• **REQUIRED ACTION**
Verbatim copy, pictures excluded: every line from the one with "Disclaimer (67, 2487)" through the final line of the data below, and no other line.

------------------------------

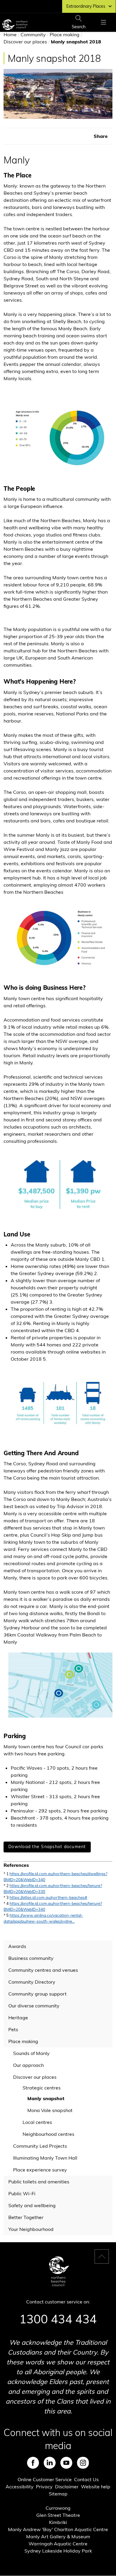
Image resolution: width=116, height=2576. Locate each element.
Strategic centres (42, 2088)
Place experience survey (40, 2170)
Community (33, 34)
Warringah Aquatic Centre (58, 2544)
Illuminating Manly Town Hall (45, 2158)
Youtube (66, 2463)
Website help (95, 2487)
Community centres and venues (43, 1970)
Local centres (37, 2122)
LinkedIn (50, 2463)
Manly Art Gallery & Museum (58, 2536)
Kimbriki (58, 2522)
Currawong (58, 2508)
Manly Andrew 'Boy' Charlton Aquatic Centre (58, 2529)
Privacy (44, 2487)
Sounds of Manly (31, 2053)
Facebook (33, 2463)
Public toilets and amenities (38, 2182)
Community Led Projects (40, 2146)
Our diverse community (33, 2006)
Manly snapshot (45, 2098)
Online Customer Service (45, 2479)
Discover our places (25, 42)
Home (10, 34)
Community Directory (31, 1982)
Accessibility (20, 2487)
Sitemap (58, 2494)
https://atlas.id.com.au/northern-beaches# (48, 1897)
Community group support (37, 1994)
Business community (31, 1958)
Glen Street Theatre (58, 2515)
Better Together (25, 2217)
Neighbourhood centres (48, 2134)
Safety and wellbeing (32, 2205)
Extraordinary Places (85, 6)
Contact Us (86, 2479)
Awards (17, 1946)
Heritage (18, 2017)
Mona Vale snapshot (50, 2110)
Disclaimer (67, 2487)
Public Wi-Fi (21, 2193)
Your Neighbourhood (31, 2229)
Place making (64, 34)
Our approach (28, 2065)
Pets (13, 2029)
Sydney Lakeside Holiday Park (58, 2551)
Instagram (83, 2463)
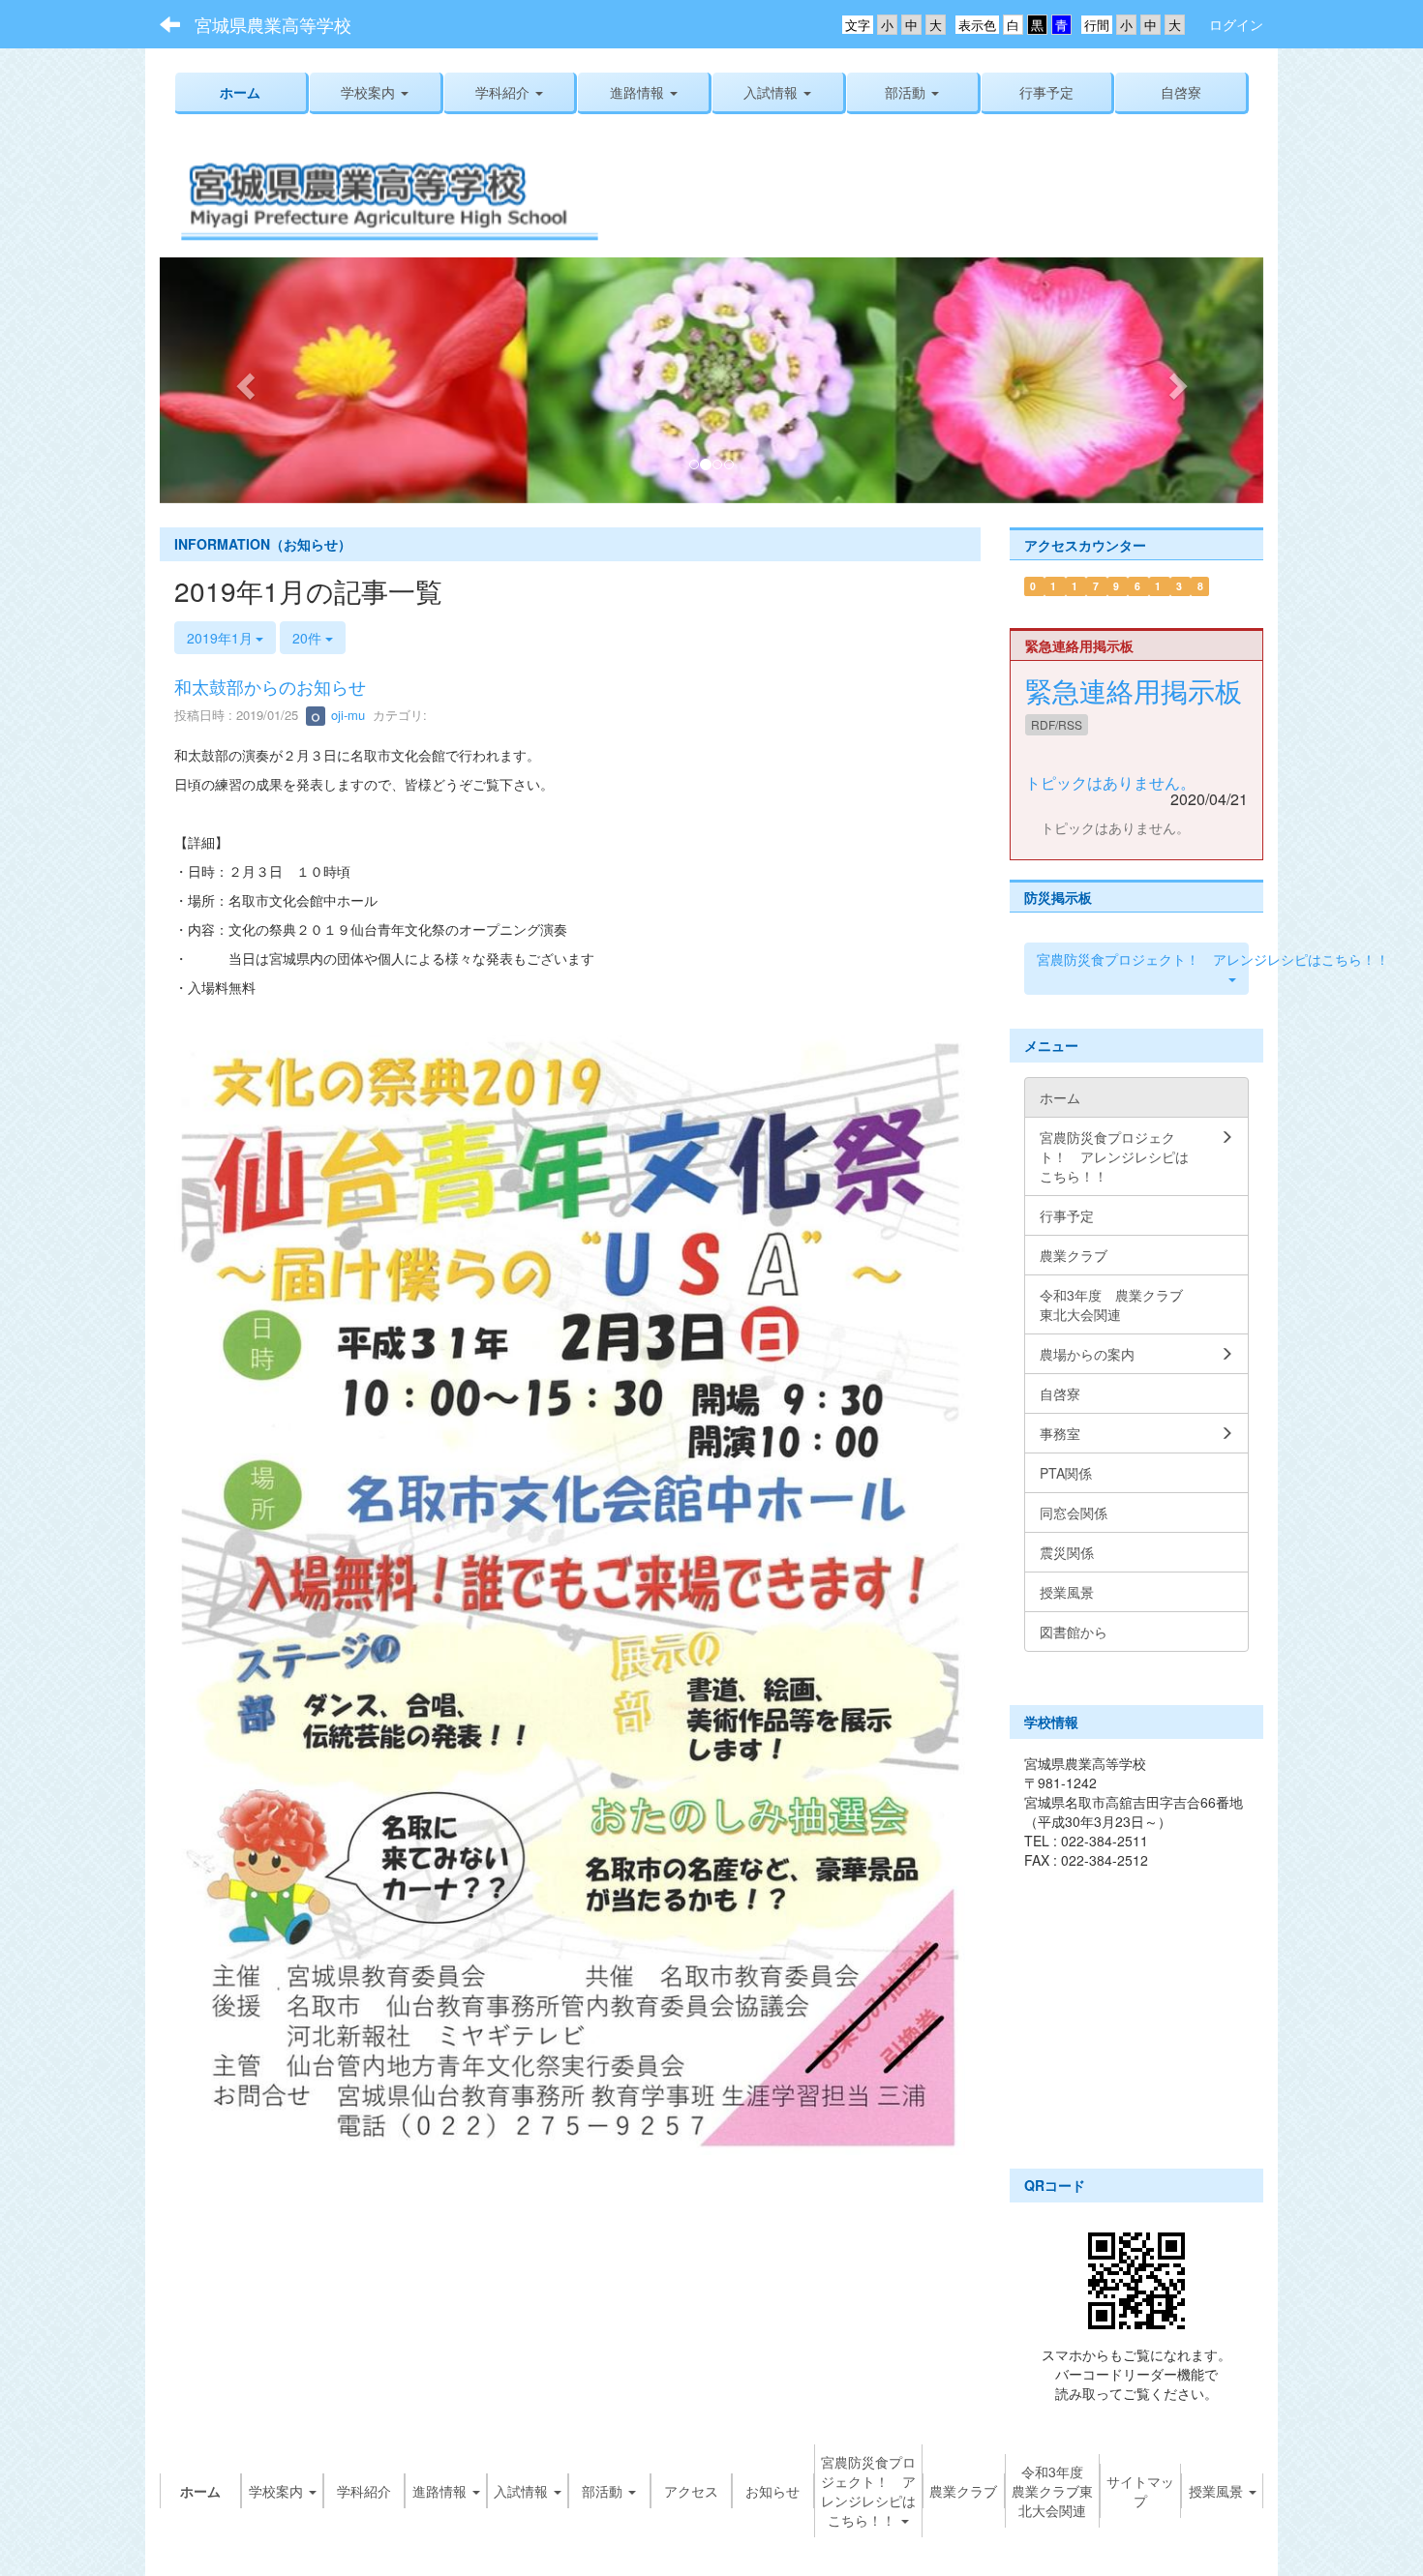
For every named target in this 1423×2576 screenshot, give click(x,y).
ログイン (1236, 24)
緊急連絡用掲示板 (1133, 690)
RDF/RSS (1056, 724)
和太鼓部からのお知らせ (270, 686)
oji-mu (346, 714)
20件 (308, 637)
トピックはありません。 (1110, 782)
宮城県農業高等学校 (273, 24)
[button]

------------------------------

• **FINAL ANSWER**
Disclaimer (67, 2487)
Public Wi-Fi (21, 2193)
Your Neighbourhood (31, 2229)
Place making (64, 34)
Our approach (28, 2065)
Pets (13, 2029)
Sydney Lakeside Holiday Park (58, 2551)
Instagram (83, 2463)
For every named target in this 1423×2576 screenshot, give click(x,y).
ログイン (1236, 24)
緊急連絡用掲示板 (1133, 690)
RDF/RSS (1056, 724)
和太鼓部からのお知らせ (270, 686)
oji-mu (346, 714)
20件 (308, 637)
トピックはありません。 (1110, 782)
宮城県農業高等学校 (273, 24)
[button]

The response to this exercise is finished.